In [19]:
import nltk
import evaluate
import numpy as np
import wandb
import logging
import torch
import huggingface_hub
from datasets import load_dataset
from transformers import (
    AutoTokenizer, DataCollatorForSeq2Seq, AutoModelForSeq2SeqLM,
    Seq2SeqTrainingArguments, Seq2SeqTrainer, EncoderDecoderCache
)
from colorlog import ColoredFormatter

import warnings

warnings.filterwarnings("ignore")

In [23]:
class FineTuner:
    """
    Clase para entrenar y ajustar modelos T5 para la tarea de resumen de textos.
    Proporciona métodos para cargar datasets, preprocesar datos, configurar entrenamiento, 
    entrenar el modelo y generar resúmenes.
    """

    def __init__(self, model_name, project_name):
        """
        Inicializa el modelo, el tokenizer y configura logging y W&B.
        
        Args:
            model_name (str): Nombre del modelo preentrenado en Hugging Face.
            project_name (str): Nombre del proyecto en Weights & Biases.
        """
        self.model_name = model_name
        self.project_name = project_name
        self.device = "cuda" if torch.cuda.is_available() else "cpu"

        # Iniciar logging
        self._configure_logging()
        self.logger.info("✨ Configuración de logging completada.")

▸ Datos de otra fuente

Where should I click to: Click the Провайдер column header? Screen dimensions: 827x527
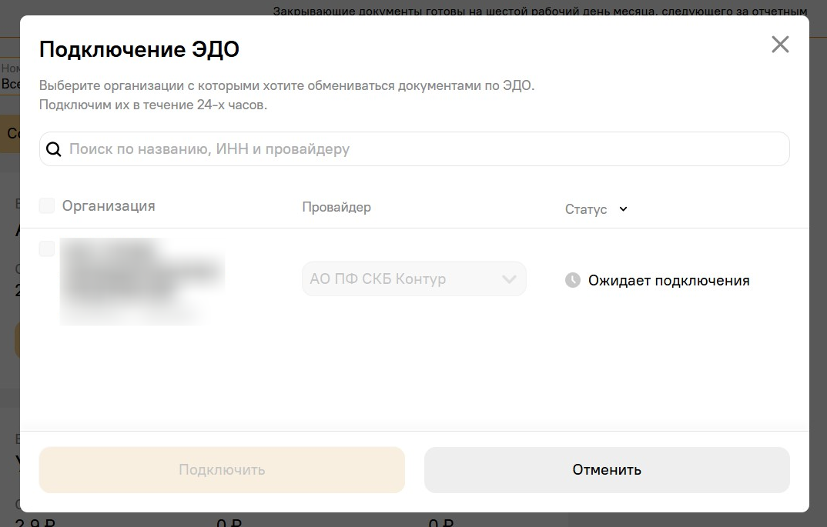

        # Iniciar Weights & Biases
        wandb.init(project=self.project_name)
        self.logger.info("🚀 Weights & Biases inicializado.")

        # Cargar el tokenizador y el modelo
        self.tokenizer = AutoTokenizer.from_pretrained(self.model_name)
        self.model = AutoModelForSeq2SeqLM.from_pretrained(self.model_name).to(self.device)
        self.logger.info("🤖 Modelo y tokenizer cargados.")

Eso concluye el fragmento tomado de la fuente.